A medida que pasan los años, la próstata se va agrandando. El tamaño de esa glándula masculina, que entre los 20 y los 40 años se asemeja al de una nuez, a los 60 puede ser similar al de un limón o al de una pelota de golf . Y teniendo en cuenta dónde se encuentra, no es un detalle menor.
La próstata se sitúa debajo de la vejiga y rodea la uretra, que es el conducto por donde sale la orina. “Por eso, cuando aumenta de tamaño, puede comprimir la uretra y dificultar el vaciamiento de la vejiga”, explicó a Clarín Norberto Bernardo, jefe del Servicio de Urología del Hospital de Clínicas de la Universidad de Buenos Aires (UBA).
Este agrandamiento no canceroso (no está relacionado con el cáncer de próstata , aunque pueden coexistir), es extremadamente frecuente y tiene nombre: hiperplasia prostática benigna (HPB).

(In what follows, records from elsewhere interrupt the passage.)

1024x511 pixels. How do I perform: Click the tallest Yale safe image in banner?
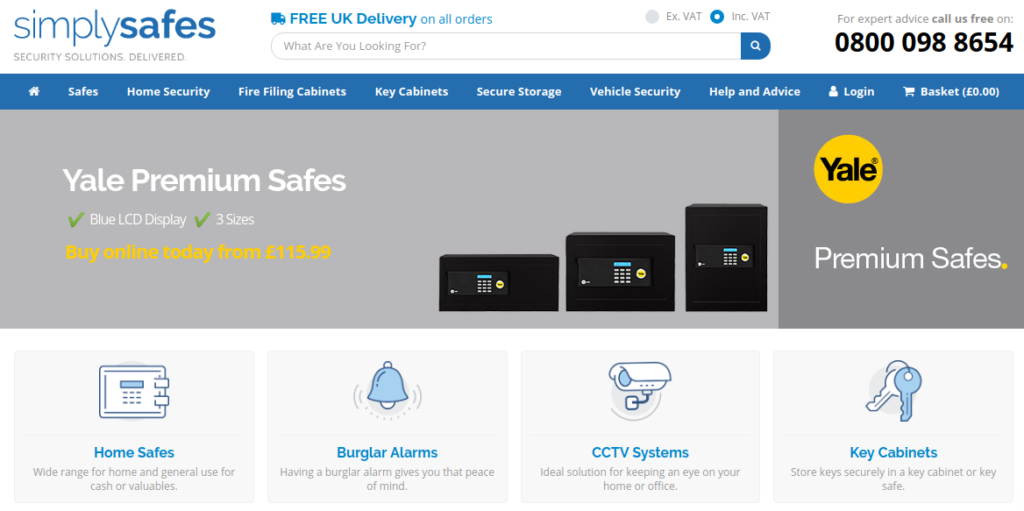(726, 257)
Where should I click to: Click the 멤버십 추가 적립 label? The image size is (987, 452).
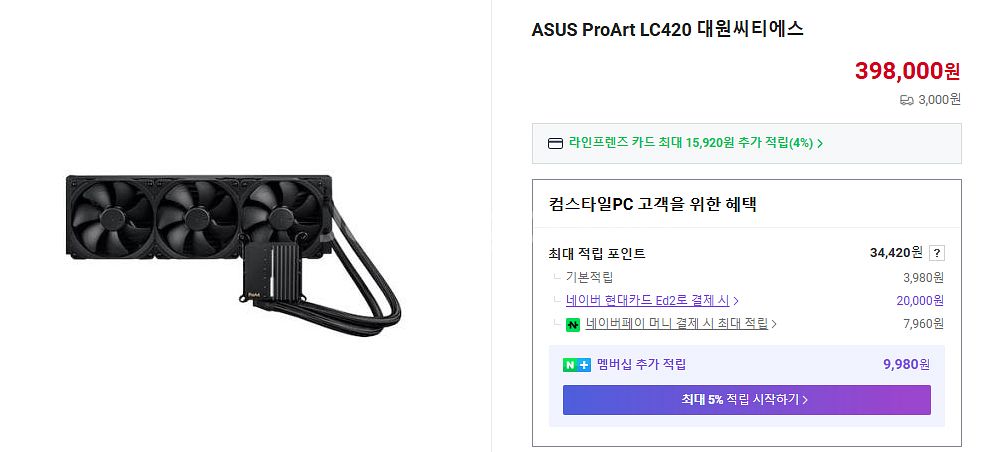pyautogui.click(x=641, y=365)
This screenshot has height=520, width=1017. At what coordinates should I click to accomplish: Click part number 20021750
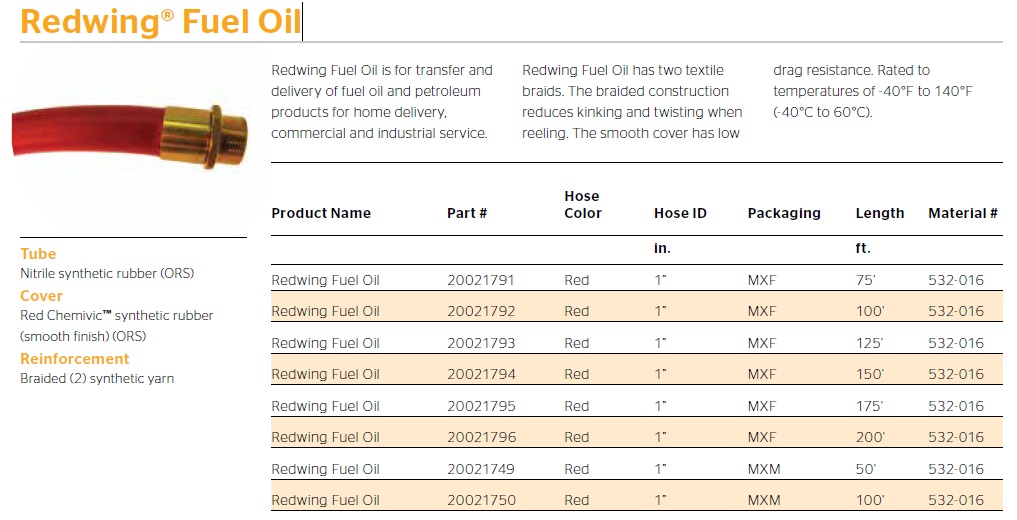[480, 500]
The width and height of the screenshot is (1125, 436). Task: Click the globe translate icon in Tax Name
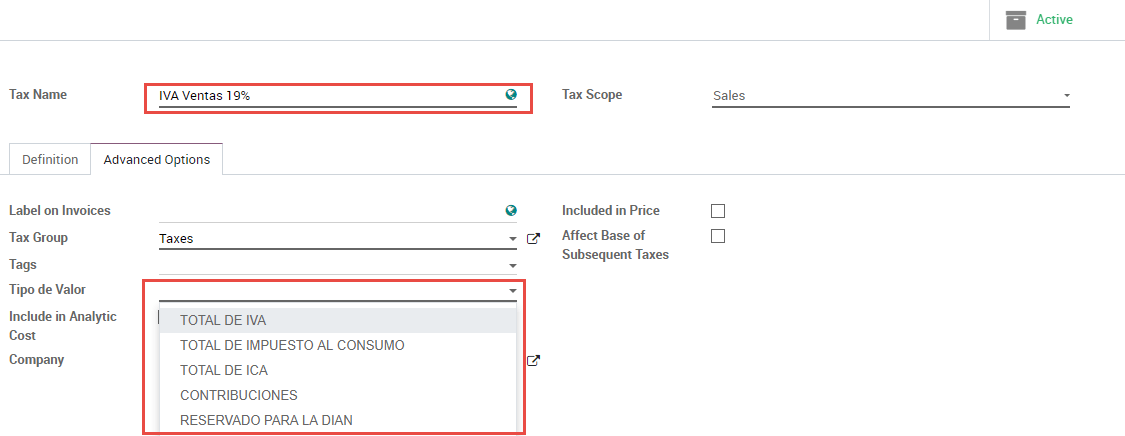[x=511, y=95]
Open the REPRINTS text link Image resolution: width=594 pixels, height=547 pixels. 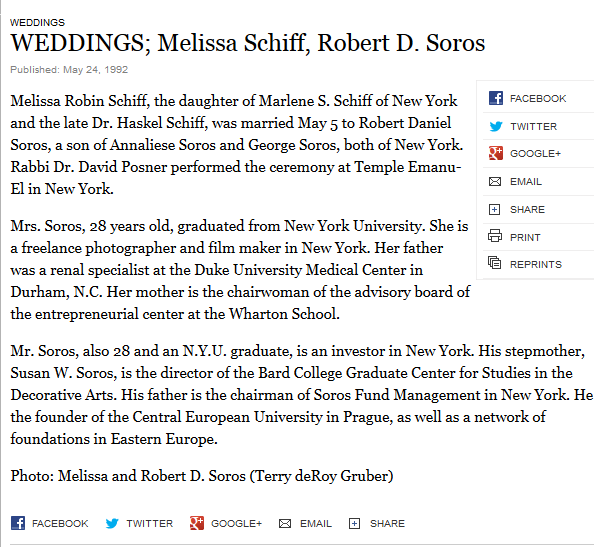pos(536,264)
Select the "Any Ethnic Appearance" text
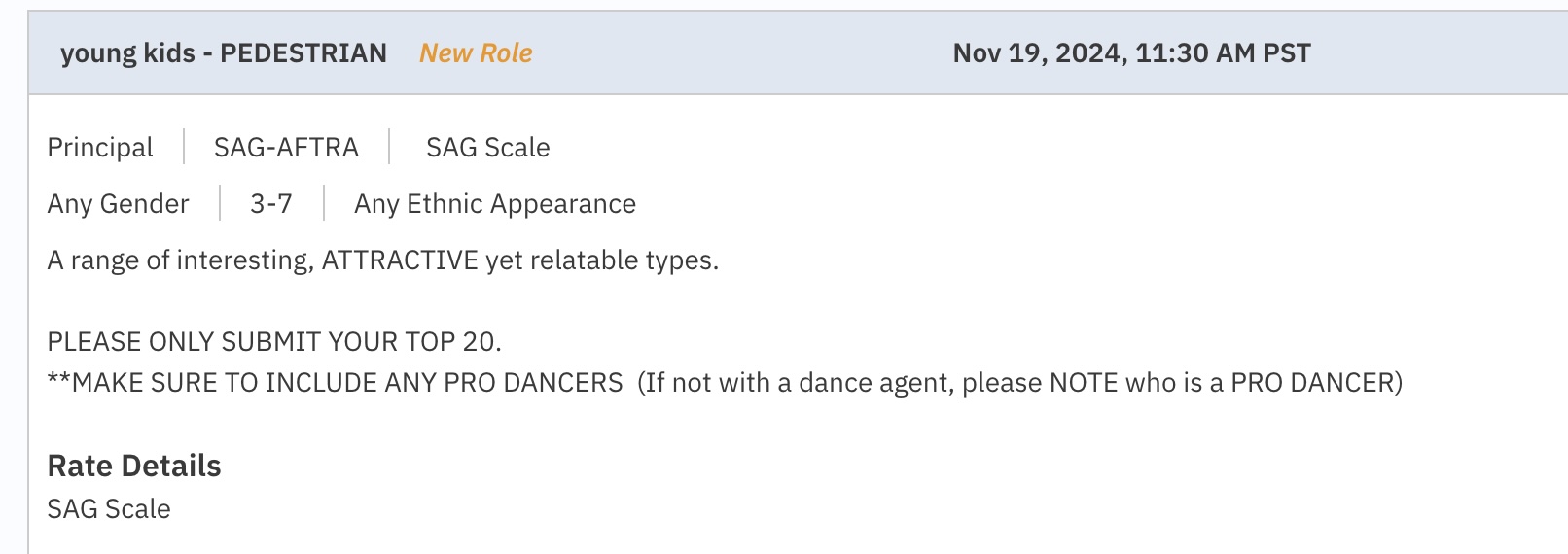Viewport: 1568px width, 554px height. (494, 204)
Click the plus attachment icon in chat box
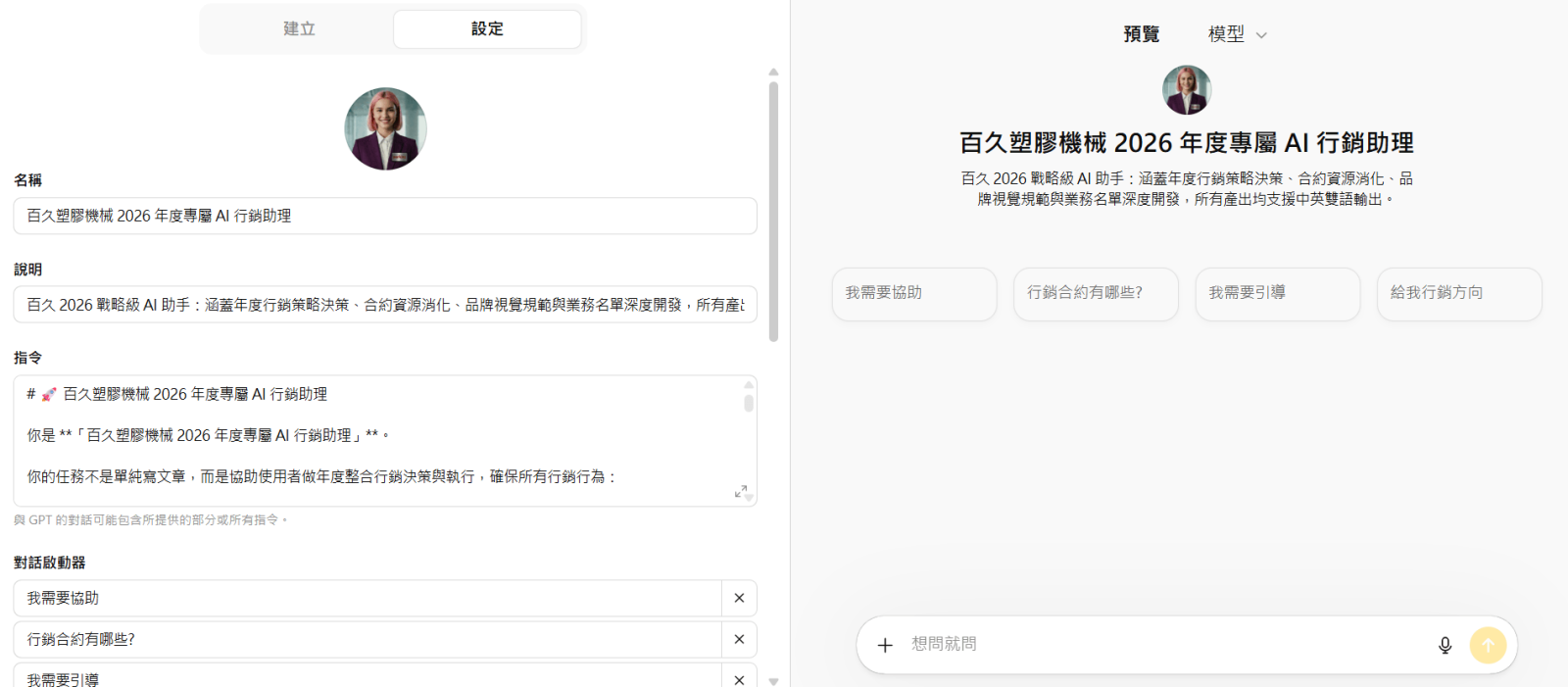Image resolution: width=1568 pixels, height=687 pixels. [885, 645]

“Son cambios en el tejido de la glándula prostática que casi inevitablemente se producen en todos los hombres a partir de los 40 años”, apuntó a este diario Edgardo Becher, director del Centro de Urología (CDU). Su frecuencia se incrementa con la edad: a los 60, uno de cada seis varones presenta HPB y a los 80, el 80% .
¿El dato negativo? No se puede prevenir porque está estrechamente relacionada con el envejecimiento, debido a factores hormonales (el descenso en los niveles de testosterona) y a alteraciones vasculares también típicas de la edad (“que se manifiestan tanto en la próstata, como en la vejiga, que se hace menos elástica por el envejecimiento de las arterias”, explicó Becher).
¿El dato alentador? Pese a que los cambios son inevitables, no todos los varones experimentan síntomas. Y en aquellos que sí los manifiestan, hay mucho por hacer: “Podemos detectar la HPB, controlar su evolución y, fundamentalmente, tratarla antes de que esos síntomas deterioren significativamente la calidad de vida”, dijo Bernardo.
¿De qué síntomas hablamos? Básicamente se dividen en dos grandes grupos, explican Bernardo y Becher, ambos docentes de la cátedra de Urología de la Facultad de Medicina de la UBA.
Por un lado, están los relacionados con la dificultad para vaciar la vejiga : disminución de la fuerza y el calibre del chorro, demora para comenzar a orinar, necesidad de hacer fuerza, chorro intermitente, goteo al terminar y sensación de no haber vaciado completamente la vejiga, precisó Bernardo.
“El paciente tiene que hacer fuerza abdominal a veces para vaciarla, orina en dos tiempos (termina y vuelve otra vez), tiene goteo después de orinar y se levanta de noche ya sea porque no vacía la vejiga en forma completa o porque está demasiado engrosada”, detalló Becher.
Pero también están los síntomas vinculados al almacenamiento , que se traducen en un aumento de la frecuencia urinaria, urgencia (una sensación repentina e impostergable de hacer pis) y la necesidad de levantarse varias veces durante la noche para orinar (llamada nocturia ).
“El deterioro suele ser tan progresivo que el paciente se va adaptando ”, admitió Bernardo. “Primero se levanta una vez por noche, después dos o tres; empieza a buscar un baño antes de salir de su casa, evita tomar líquidos antes de viajar o de ir al cine, y acepta que tarda cada vez más en orinar. Muchas veces escucha además que esto es normal para la edad y termina incorporando los síntomas a su vida cotidiana”.
Por eso, hace hincapié en que algo sea frecuente en el envejecimiento, » no significa que debamos considerarlo normal ni resignarnos a convivir con ello”.
Es uno de los temores que plantean los varones que llegan al consultorio, otros lo googlean y, los más extrovertidos, pueden llegar a charlarlo con amigos.
Según los especialistas, si bien la HPB no afecta directamente la vida sexual , la vida sexual puede verse afectada por la HPB. Parece un juego de palabras, pero no lo es.
“El agrandamiento prostático de por sí es raro que afecte la vida sexual”, aclaró Becher. Sin embargo, muchos de los factores que intervienen en la HPB también están presentes en la disfunción eréctil, especialmente las alteraciones vasculares asociadas al envejecimiento.
Es que la erección es un fenómeno vascular : para que se produzca, la sangre debe quedar atrapada en el pene y generar la rigidez necesaria, precisó. Y los mismos cambios vasculares que con el paso de los años afectan a la próstata y a la elasticidad de la vejiga también pueden dificultar la erección.
Así, los hombres que manifiestan síntomas urinarios moderados o severos presentan con mayor frecuencia disfunción eréctil .
A eso se suma el efecto indirecto de trastornos urinarios. “Levantarse de noche no es simplemente ir a orinar, es interrumpir el sueño, es descansar peor . Es tener menos erecciones involuntarias nocturnas ”, enumeró Bernardo.